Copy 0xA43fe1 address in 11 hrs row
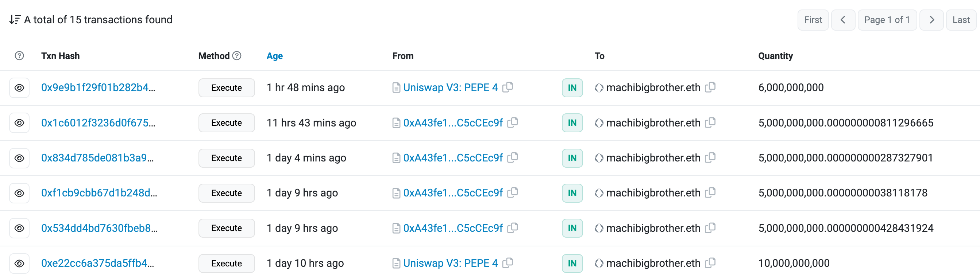The height and width of the screenshot is (277, 980). tap(512, 122)
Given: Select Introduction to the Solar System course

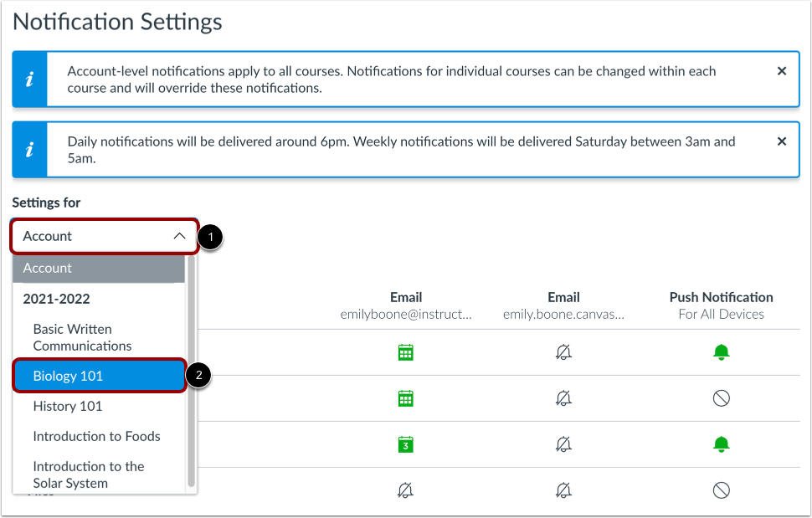Looking at the screenshot, I should (88, 474).
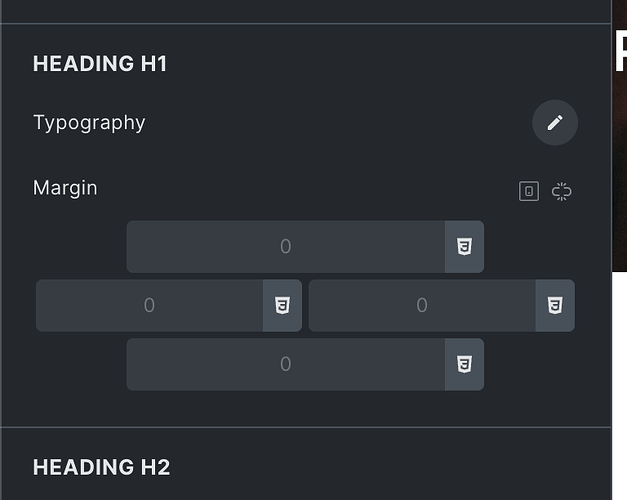
Task: Click the Margin control label
Action: pyautogui.click(x=65, y=188)
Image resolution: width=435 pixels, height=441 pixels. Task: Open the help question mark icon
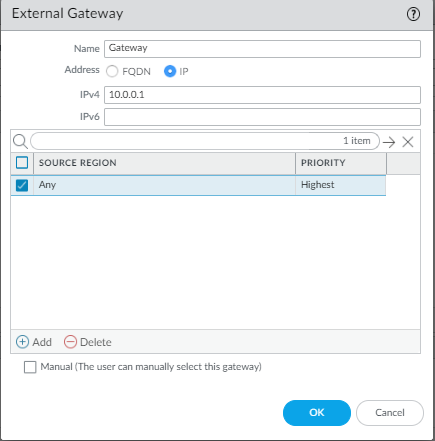[413, 14]
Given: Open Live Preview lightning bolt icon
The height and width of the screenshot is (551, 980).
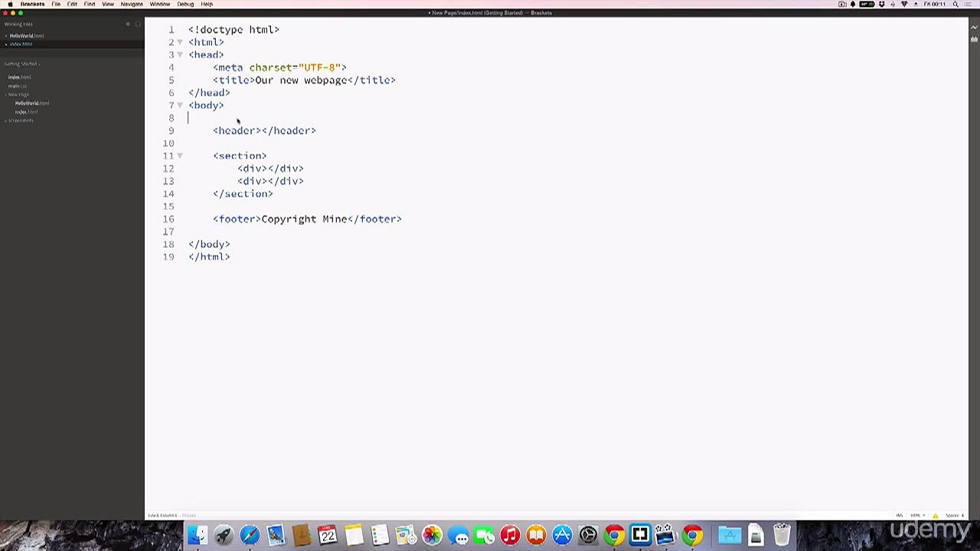Looking at the screenshot, I should tap(974, 29).
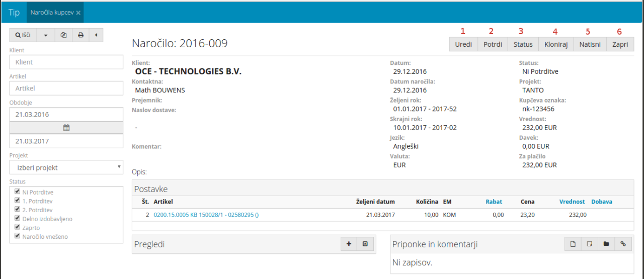Uncheck the Ni Potrditve status checkbox
The height and width of the screenshot is (279, 644).
(18, 192)
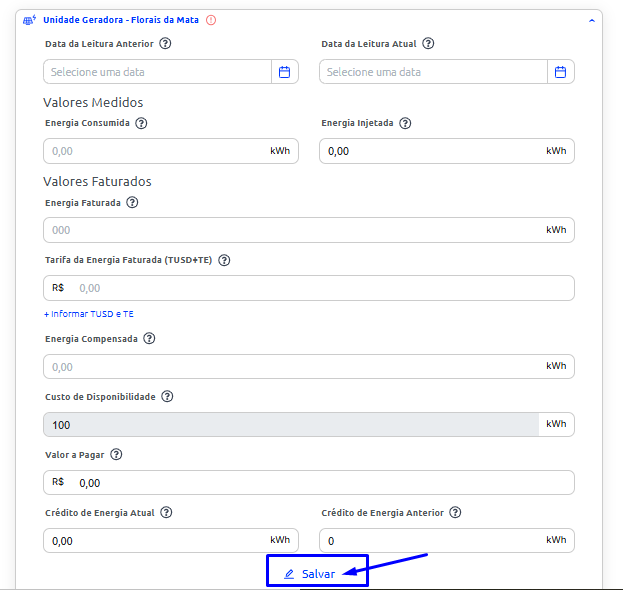The width and height of the screenshot is (623, 590).
Task: Click help icon next to Energia Injetada
Action: (405, 123)

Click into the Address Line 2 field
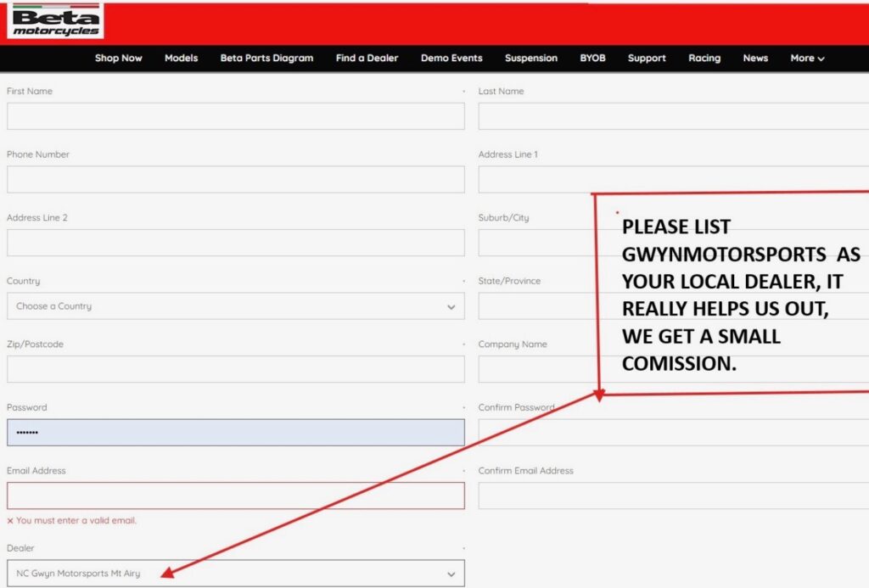click(x=235, y=243)
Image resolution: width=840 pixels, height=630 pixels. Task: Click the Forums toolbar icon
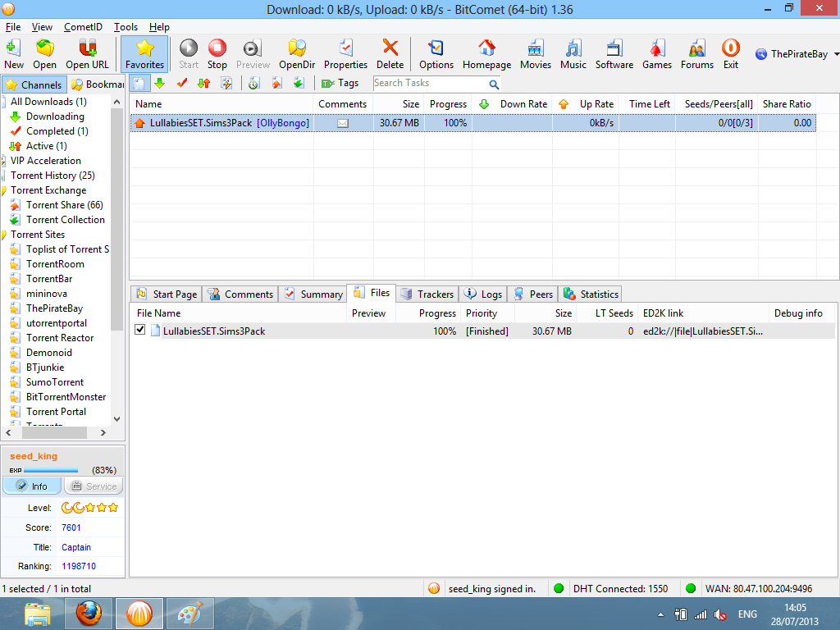695,53
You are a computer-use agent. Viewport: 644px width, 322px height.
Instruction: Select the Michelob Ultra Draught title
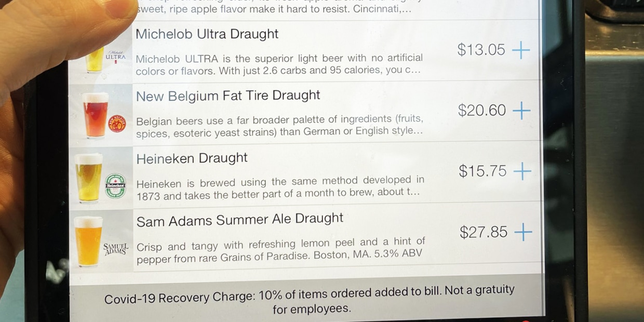point(207,34)
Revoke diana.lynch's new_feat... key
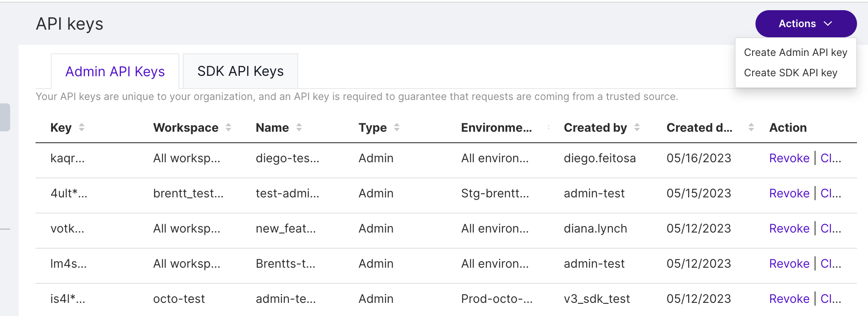The width and height of the screenshot is (868, 316). click(789, 229)
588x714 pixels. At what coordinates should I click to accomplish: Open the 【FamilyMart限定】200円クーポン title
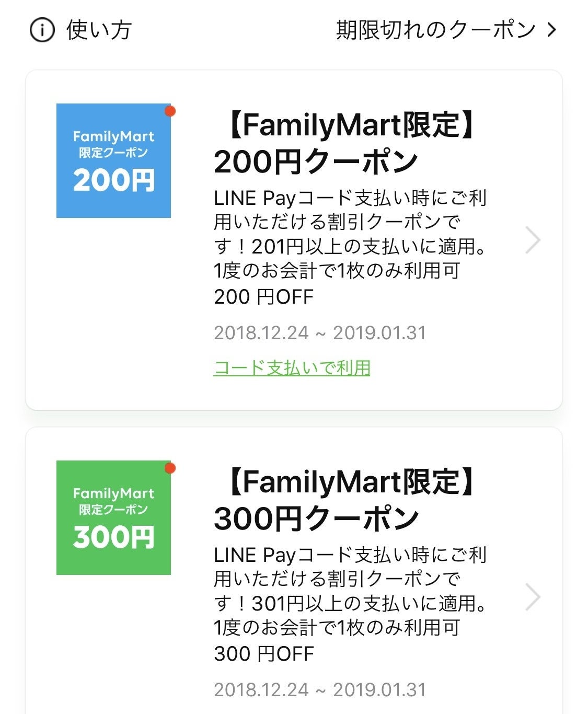[x=345, y=143]
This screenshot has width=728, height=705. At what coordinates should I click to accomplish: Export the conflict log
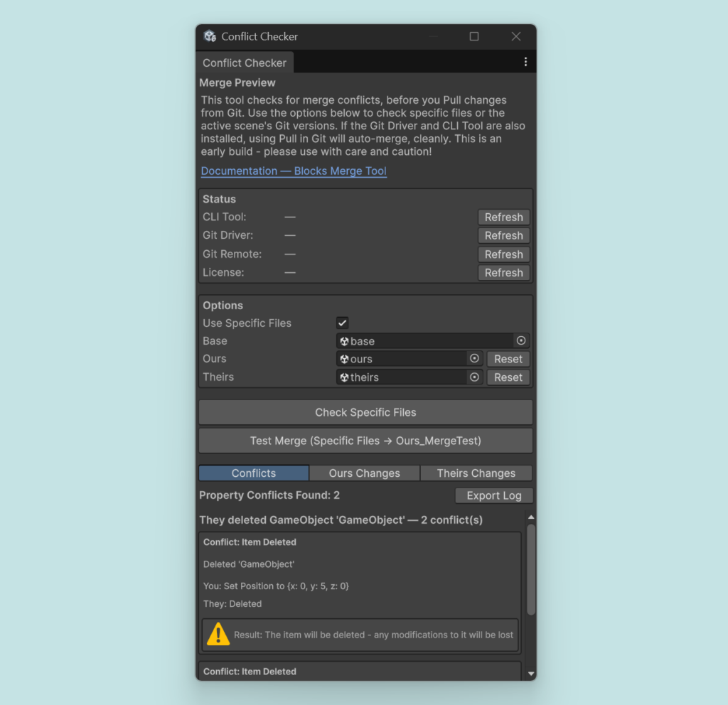pos(493,496)
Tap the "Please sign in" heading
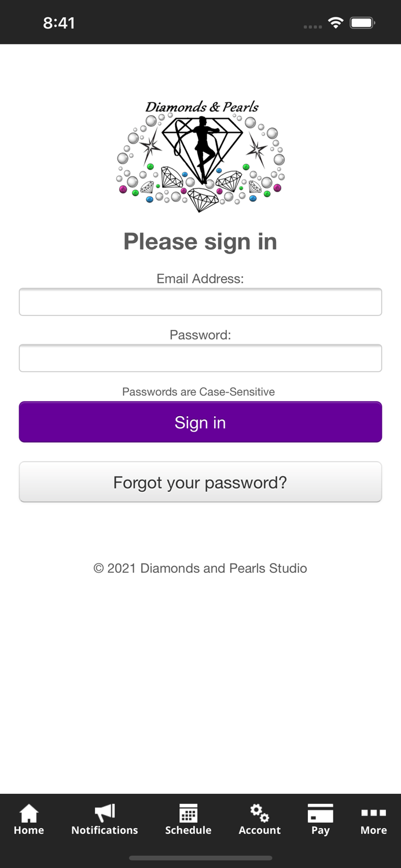Screen dimensions: 401x868 (x=200, y=241)
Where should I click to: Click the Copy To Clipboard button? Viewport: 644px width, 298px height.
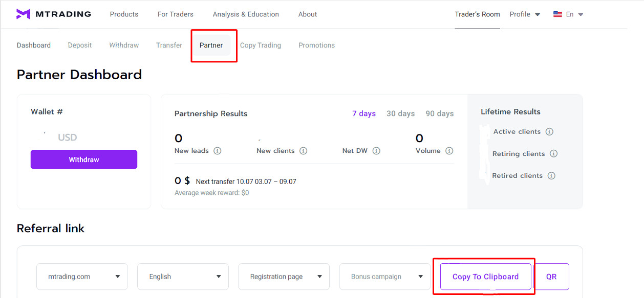(x=485, y=277)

• [YOUR GOAL]
Please reproduce the data above word for word, skipping all images.

• [TASK RESULT]
Copy 0xA43fe1 address in 11 hrs row
The height and width of the screenshot is (277, 980). tap(512, 122)
Given: Select Introduction to the Solar System course

Looking at the screenshot, I should (88, 474).
Task: Click the Margin control label
Action: pyautogui.click(x=65, y=188)
Image resolution: width=435 pixels, height=441 pixels. Task: Open the help question mark icon
[413, 14]
Given: Open Live Preview lightning bolt icon
The height and width of the screenshot is (551, 980).
Looking at the screenshot, I should tap(974, 29).
Uncheck the Ni Potrditve status checkbox
The height and width of the screenshot is (279, 644).
(18, 192)
The width and height of the screenshot is (623, 590).
Task: Click help icon next to Energia Injetada
Action: (405, 123)

Click into the Address Line 2 field
click(x=235, y=243)
Image resolution: width=840 pixels, height=630 pixels. Task: Click the Forums toolbar icon
695,53
You are a computer-use agent. Viewport: 644px width, 322px height.
Instruction: Select the Michelob Ultra Draught title
point(207,34)
Revoke diana.lynch's new_feat... key
The width and height of the screenshot is (868, 316). click(789, 229)
588x714 pixels. At what coordinates should I click to accomplish: Open the 【FamilyMart限定】200円クーポン title
[x=345, y=143]
This screenshot has width=728, height=705. At what coordinates should I click to accomplish: Export the conflict log
pos(493,496)
Tap the "Please sign in" heading
Screen dimensions: 401x868 (x=200, y=241)
Where should I click to: Click the Copy To Clipboard button? Viewport: 644px width, 298px height.
(x=485, y=277)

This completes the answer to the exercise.